Haplotypes were inferred using PHASE (version 2.1) (Stephens et al. 2001; Stephens and Scheet 2005). Linkage disequilibrium (LD) analyses were performed using Haploview (v. 4.1) (Barrett et al. 2005), and blocks were identified through the confidence interval algorithm implemented in the software (Gabriel et al. 2002). Data for LD analysis were derived from resequencing data. Median-joining network to infer haplotype genealogy was constructed using NETWORK 4.6.1 (Bandelt et al. 1999). Estimate of the time to the most recent common ancestor (TMRCA) was obtained using an ML coalescent method implemented in GENETREE (Griffiths and Tavare 1994, 1995). The method assumes an infinite-site model without recombination; therefore, haplotypes and sites that violate these assumptions need to be removed: In the case of IFI16, we eliminated 1 variant. The mutation rate μ was obtained on the basis of the divergence between human and chimpanzee and under the assumption both that the species separation occurred 6 Ma (Glazko and Nei 2003) and of a generation time of 25 years. Using this μ and θ ML (θML), we estimated the effective population size parameter (Ne), which resulted equal to 18,000. With these assumptions, the coalescence time, scaled in 2Ne units, was converted into years. For the coalescence process, 106 simulations were performed. A second TMRCA estimate was obtained by application of a method (Evans et al. 2005) that calculates the average pairwise difference between all chromosomes and the MRCA: This value was converted into years on the basis of mutation rate retrieved as above. The standard deviation (SD) for this estimate was calculated as described previously (Thomson et al. 2000). Using this method, the TMRCA was calculated for the IFI16-5 kb region and for 5-kb windows from NIEHS genes (one window/gene). In particular, windows were randomly selected with the only requirement that they did not contain any resequencing gap. After discarding X-linked loci, and windows containing no SNPs, 200 windows were used for TMRCA calculation.

Results

IFI16 and AIM2 Evolved Adaptively in Primates

To analyze the evolutionary history of ALR genes (IFI16, AIM2, MNDA, and PYHIN1) in primates, we obtained coding sequence information for 16 species from public databases or by sequencing (see Materials and Methods). In humans, the IFI16 gene carries a polymorphic segmental duplication of exon 7, with the sequence of the two exons being identical (see later). We applied a PCR-based approach to determine the status of the exon 7 segmental duplication in different nonhuman primates, namely eight chimpanzees, one gorilla, and one orangutan. Results indicated the presence of the duplicated exon in gorilla and orangutan, whereas all chimpanzee samples carried a single copy of exon 7. Sequencing of the IFI16 mRNA in M. fascicularis and C. aethiops also showed the presence of a single copy of exon 7. Thus, the nonduplicated gene sequence was used for multiple species alignment.
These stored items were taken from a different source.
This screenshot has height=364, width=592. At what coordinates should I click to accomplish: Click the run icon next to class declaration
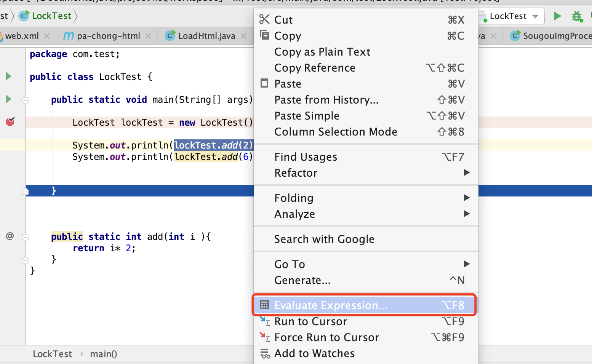[x=8, y=76]
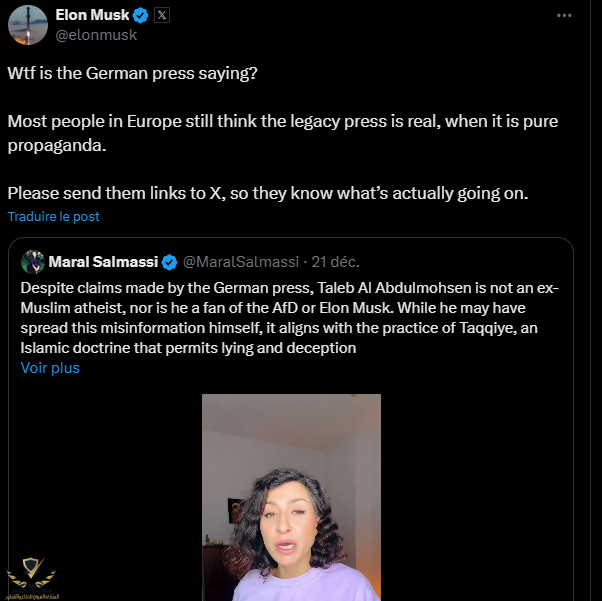Open the quoted post text about Taleb Al Abdulmohsen
Viewport: 602px width, 601px height.
[x=290, y=317]
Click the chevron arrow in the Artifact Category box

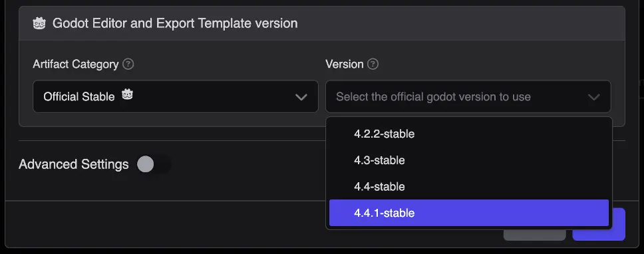tap(301, 97)
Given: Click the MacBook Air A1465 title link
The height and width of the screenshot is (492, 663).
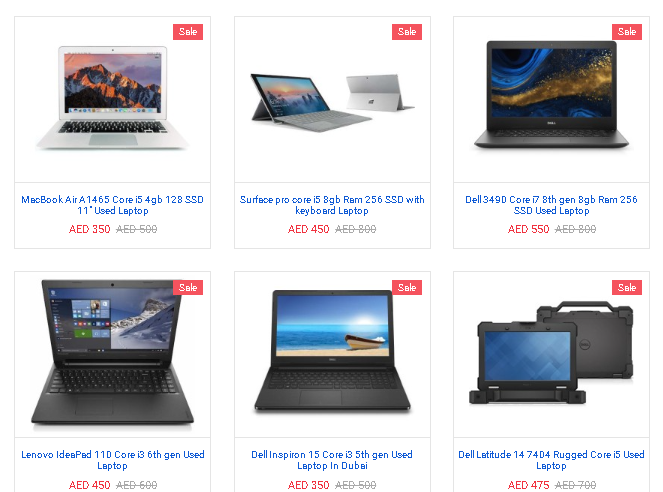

We calculated the average nonsynonymous substitution/synonymous substitution rate (dN/dS, also referred to as ω) for the four ALR genes using the single-likelihood ancestor counting (SLAC) method (Kosakovsky Pond and Frost 2005). This analysis indicated that IFI16 might evolve under positive selection, as the average dN/dS was higher than 1, whereas AIM2, MNDA, and PHYIN1 showed dN/dS values < 1 (supplementary table S3, Supplementary Material online), suggesting a role for purifying selection.

Nonetheless, positive selection might act on a few sites within a gene, which is elsewhere selectively constrained. To test this possibility, and to gain further insight into the evolutionary history of IFI16, we applied ML analyses implemented in the PAML package (Yang 1997, 2007). Because recombination might yield false-positive results when testing for selection (Anisimova et al. 2003), we first screened the alignments for evidence of recombination using GARD (Kosakovsky Pond et al. 2006); this analysis underscored no recombination breakpoint in any alignment. Thus, we used the codeml program to compare models of gene evolution that allow (NSsite models M2a and M8) or disallow (NSsite models M1a and M7) a class of codons to evolve with dN/dS > 1. For IFI16 and AIM2, the two neutral models were rejected in favor of the positive selection models; this result was confirmed using different codon frequency models (F61 and F3x4) (table 1).

Table 1.

LRT Statistics for Models of Variable Selective Pressure among Sites (F3X4 and F61 Models of Codon Frequency)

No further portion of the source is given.